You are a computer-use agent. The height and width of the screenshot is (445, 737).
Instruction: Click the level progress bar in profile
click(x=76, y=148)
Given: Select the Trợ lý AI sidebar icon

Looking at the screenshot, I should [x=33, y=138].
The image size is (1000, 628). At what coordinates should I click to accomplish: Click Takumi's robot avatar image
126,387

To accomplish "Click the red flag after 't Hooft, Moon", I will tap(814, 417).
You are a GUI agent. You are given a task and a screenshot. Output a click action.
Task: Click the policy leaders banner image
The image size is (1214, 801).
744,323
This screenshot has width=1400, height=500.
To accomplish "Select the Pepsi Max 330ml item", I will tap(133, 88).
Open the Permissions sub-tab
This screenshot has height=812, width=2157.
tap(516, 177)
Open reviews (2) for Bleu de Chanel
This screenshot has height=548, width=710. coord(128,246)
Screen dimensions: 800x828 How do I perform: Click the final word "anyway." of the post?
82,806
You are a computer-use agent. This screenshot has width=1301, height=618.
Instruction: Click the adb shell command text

▶ [About this task]: Please restate word for word only the lines running from the line that contains "Instruction: Click the level" to the final line of the listing above.

▶ [Problem solution]:
Instruction: Click the level progress bar in profile
click(x=76, y=148)
Given: Select the Trợ lý AI sidebar icon

Looking at the screenshot, I should [x=33, y=138].
The image size is (1000, 628). At what coordinates should I click to accomplish: Click Takumi's robot avatar image
126,387

To accomplish "Click the red flag after 't Hooft, Moon", I will tap(814, 417).
You are a GUI agent. You are given a task and a screenshot. Output a click action.
Task: Click the policy leaders banner image
The image size is (1214, 801).
744,323
This screenshot has width=1400, height=500.
To accomplish "Select the Pepsi Max 330ml item", I will tap(133, 88).
Open the Permissions sub-tab
This screenshot has height=812, width=2157.
tap(516, 177)
Open reviews (2) for Bleu de Chanel
This screenshot has height=548, width=710. coord(128,246)
Screen dimensions: 800x828 How do I perform: Click the final word "anyway." of the post?
82,806
You are a computer-use agent. This screenshot has width=1301, height=618.
Instruction: Click the adb shell command text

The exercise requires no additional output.